Человек в чёрном улыбнулся:
— Это соглашение. Мы помогаем вам.
Ирина подошла ближе. Прочитала. Молчала долго. Потом подняла глаза на Смирнова.
— Ты продаёшь реку, — сказала она. — Чтобы спасти меня.
— Ира, я не могу…
— Я умру, Миша. Ты знаешь. Через полгода. Или год. Но я умру. И я хочу умереть, зная, что ты — человек, а не тот, кто предал всех.
Она посмотрела на человека в чёрном:
— Уйдите.
— Но ваш муж согласился…
— Он передумал.
Смирнов смотрел на неё, смотрел на бумагу, смотрел на человека. Внутри что-то оборвалось и выпрямилось.
— Уходите, — сказал он.
Человек пожал плечами, забрал бумагу и вышел. Дверь закрылась, как захлопнулась крышка гроба.
Смирнов закрыл дверь. Подошёл к Ирине. Она стояла у стола, держалась за стену. Глаза закрыты.
— Я не могу смотреть, как ты умираешь.
— Тогда не смотри, — сказала она. — Но я хочу, чтобы ты смотрел и помнил о главном. Это единственное, что останется.
Она открыла глаза.
— Поступи правильно.
Смирнов кивнул.
Глава пятая.
Статья вышла через три дня.
Стоянов сидел в камере. Чип пикал, и приходилось всё время нажимать, чтобы «отклонить».
На третий день принесли письмо. От Смирнова.
«Ира умерла. Я сделал так, как она просила перед своей смертью. Я не жалею, - злюсь, но не жалею».
Стоянов сложил письмо. Положил на нары.
Чип пискнул.
«Индекс морального дискомфорта: 100 из 100. Автоматическое отключение эмпатических модулей».
Стоянов почувствовал, как уходит боль. Всё становилось пустым и безразличным.
— Нет.
Чип не среагировал на голос.
— Нет!
Он ударил головой о стену. Кровь потекла из раны, и чип задымился. Стоянов вцепился пальцами в то место, где был чип и рванул изо всех сил.
Чип упал на пол. Замерцал. Затих.
Боль вернулась. Острая. Живая. Стоянов сел на краешек стула и заплакал.

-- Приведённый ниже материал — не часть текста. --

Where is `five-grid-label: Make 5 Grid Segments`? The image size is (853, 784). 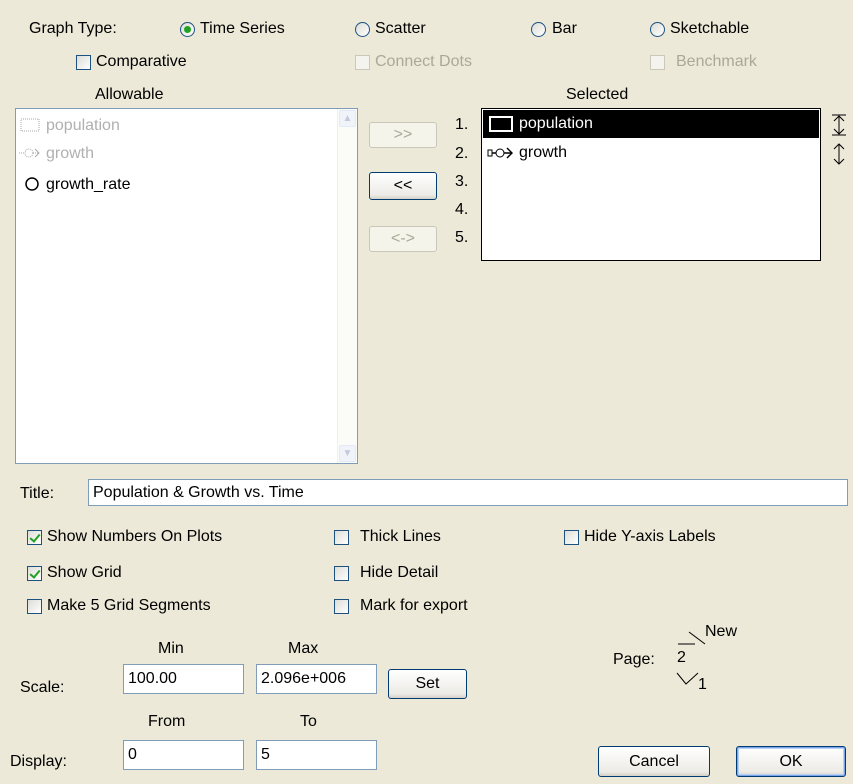
five-grid-label: Make 5 Grid Segments is located at coordinates (129, 606).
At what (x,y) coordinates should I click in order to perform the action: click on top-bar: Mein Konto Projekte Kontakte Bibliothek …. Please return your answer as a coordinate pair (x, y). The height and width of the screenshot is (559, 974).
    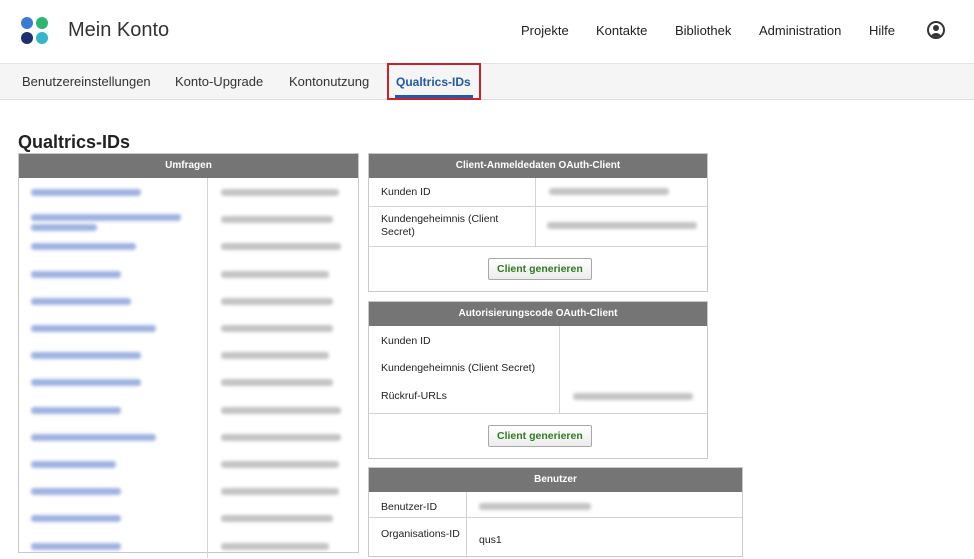
    Looking at the image, I should click on (487, 32).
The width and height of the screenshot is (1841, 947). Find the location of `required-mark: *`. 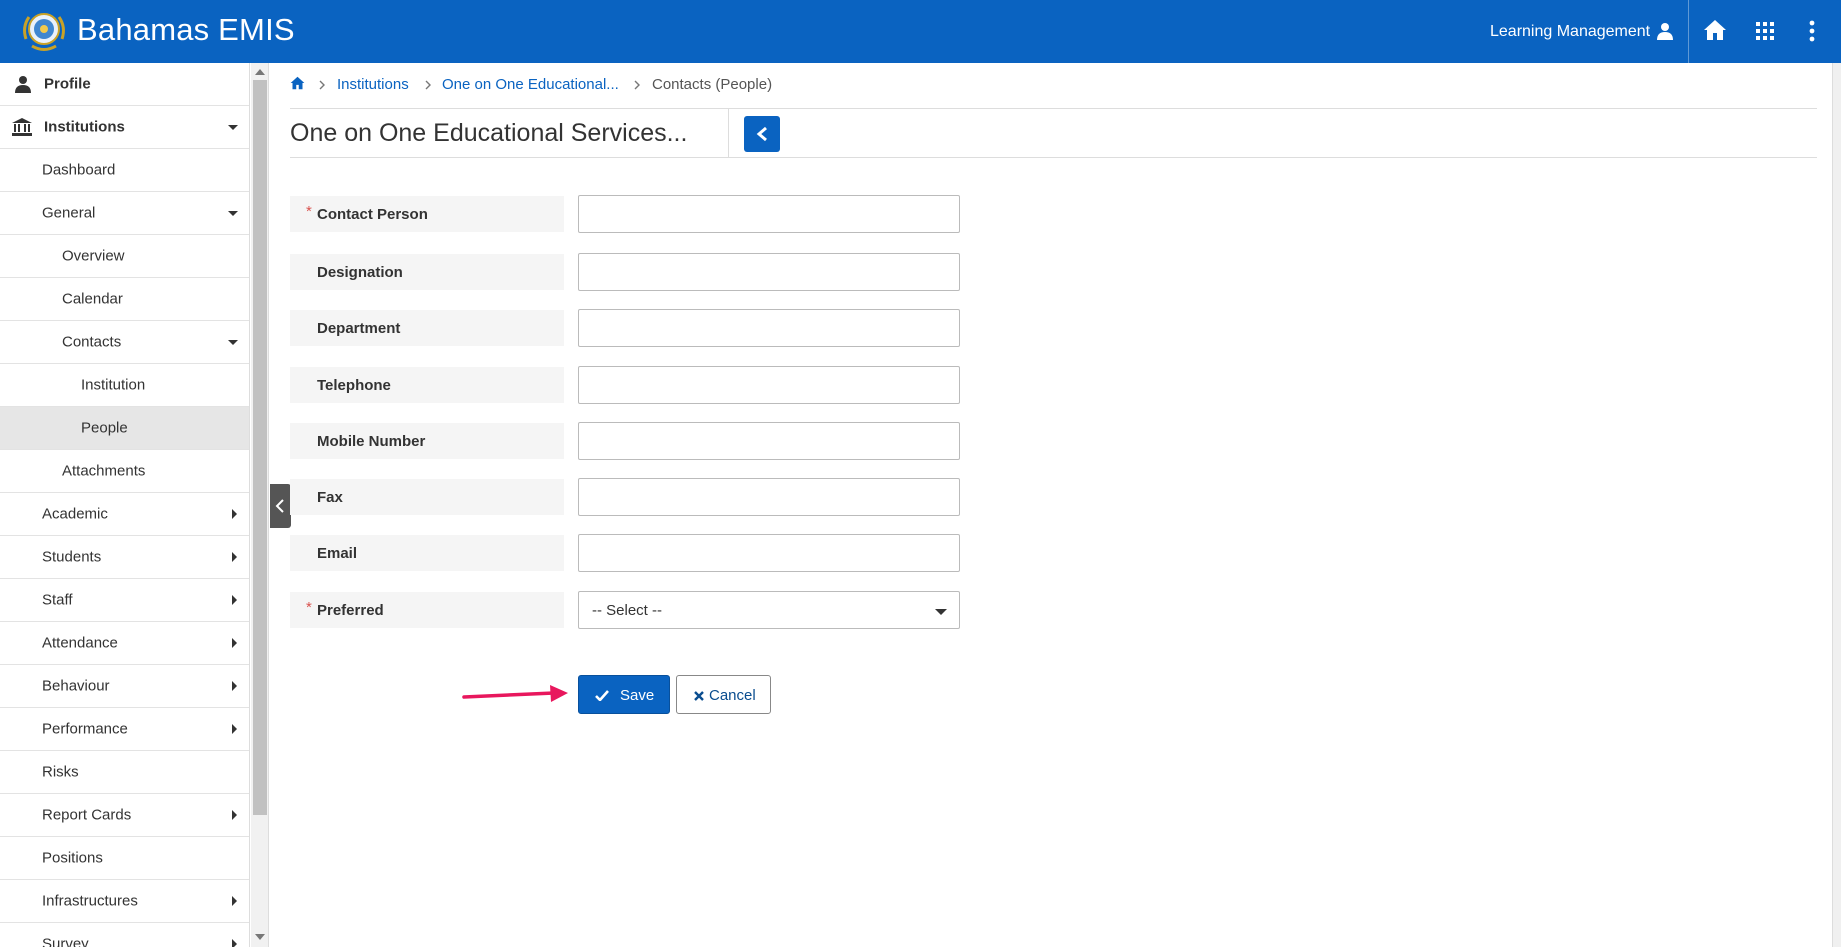

required-mark: * is located at coordinates (309, 212).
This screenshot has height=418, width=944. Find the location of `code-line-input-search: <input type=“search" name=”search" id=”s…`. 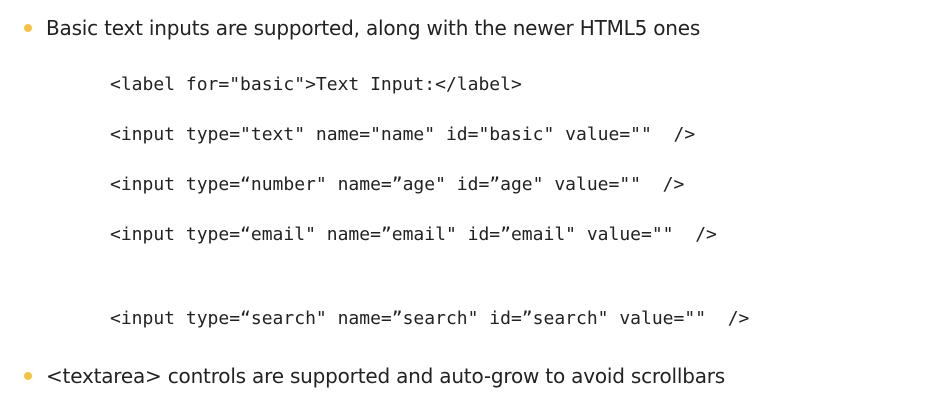

code-line-input-search: <input type=“search" name=”search" id=”s… is located at coordinates (430, 318).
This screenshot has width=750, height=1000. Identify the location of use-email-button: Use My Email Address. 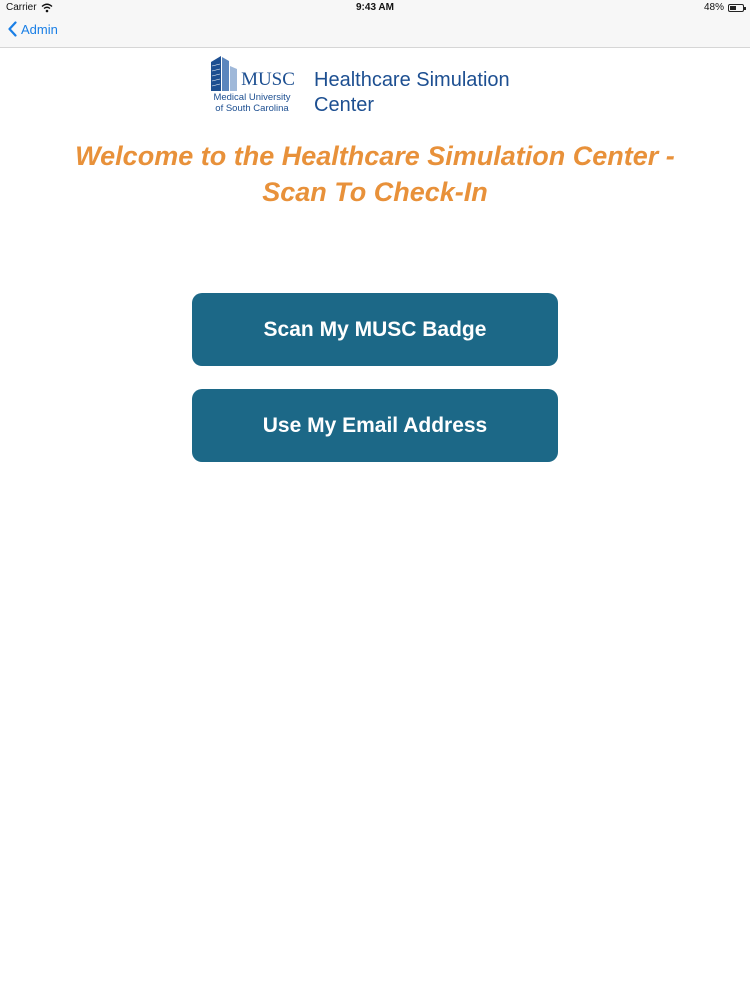
(375, 426).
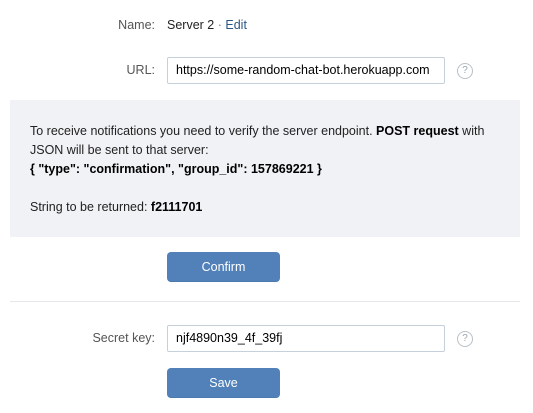  What do you see at coordinates (465, 339) in the screenshot?
I see `secret-key-help-icon: ?` at bounding box center [465, 339].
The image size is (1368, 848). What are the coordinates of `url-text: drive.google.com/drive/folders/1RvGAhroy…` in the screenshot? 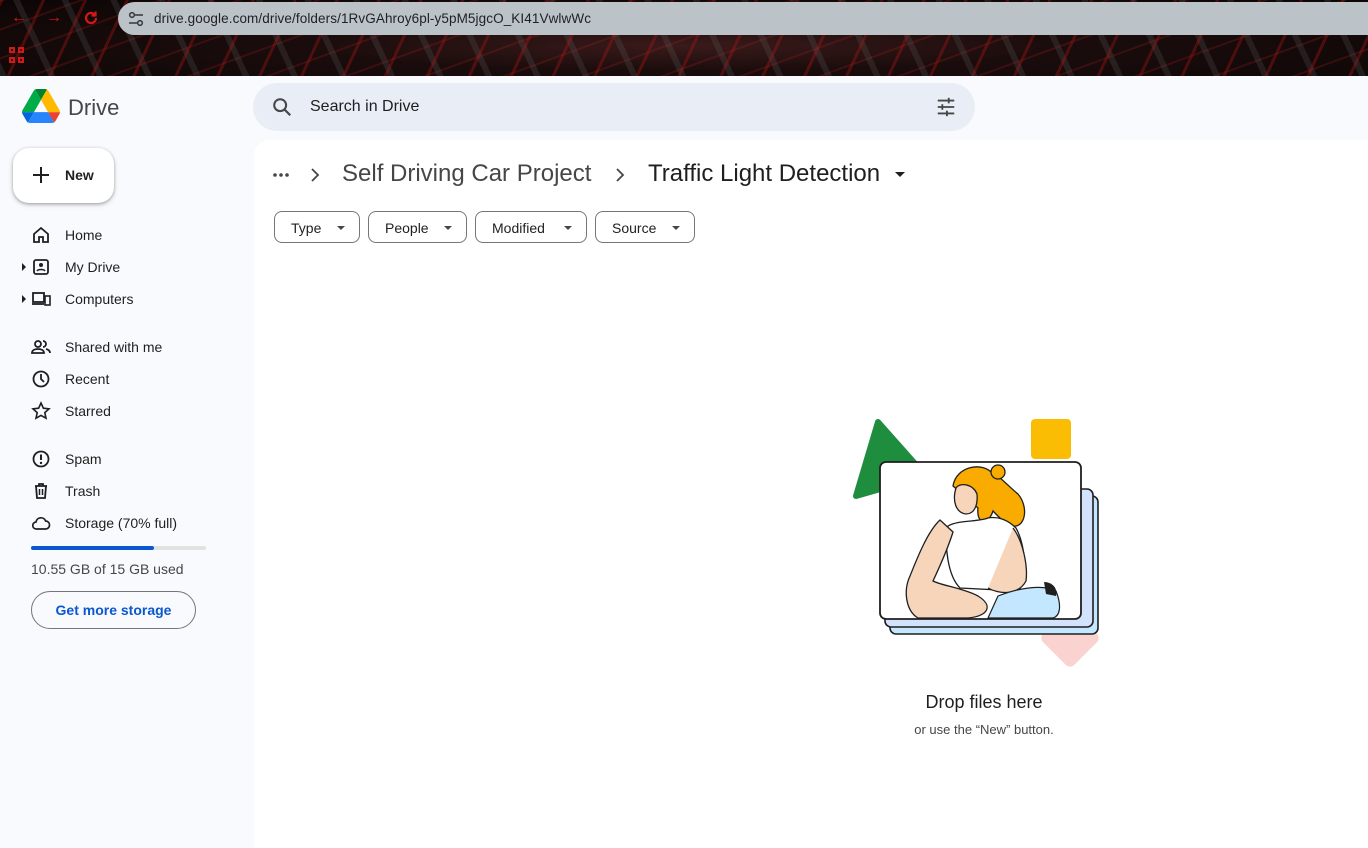 It's located at (372, 18).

Голос реки зазвучал в его голове. Ясный, как никогда.
«Помни меня. И когда я вернусь — ты узнаешь. Потому что ты помнишь».
Стоянов закрыл глаза.
— Я помню, — прошептал он.
Эпилог.
Прошло десять лет.
Река по-прежнему была чёрной. Стоянов сидел на берегу один. Катер сгнил на причале. Смирнов уехал — не мог больше смотреть на воду. Приезжает редко. Молчит. Смотрит.
Миша вырос. Он работает на «Уралхиме». Другой работы нет. Он смотрит на чёрную воду и вспоминает, как хотел увидеть синюю. Но ничего не делает.
Только Стоянов остался. Каждое утро он приходит на берег. Садится на тот же камень и смотрит на чёрное зеркало речной глади. Иногда ему кажется — вода светлеет, на миг, на секунду. Как будто она тоже хочет вспомнить, какой была.
Он не знает — сошёл ли он с ума от того, что всё ещё на что-то надеется. Но он продолжает сидеть и смотреть на воду, потому что понимает — если он уйдёт, всё забудется безвозвратно.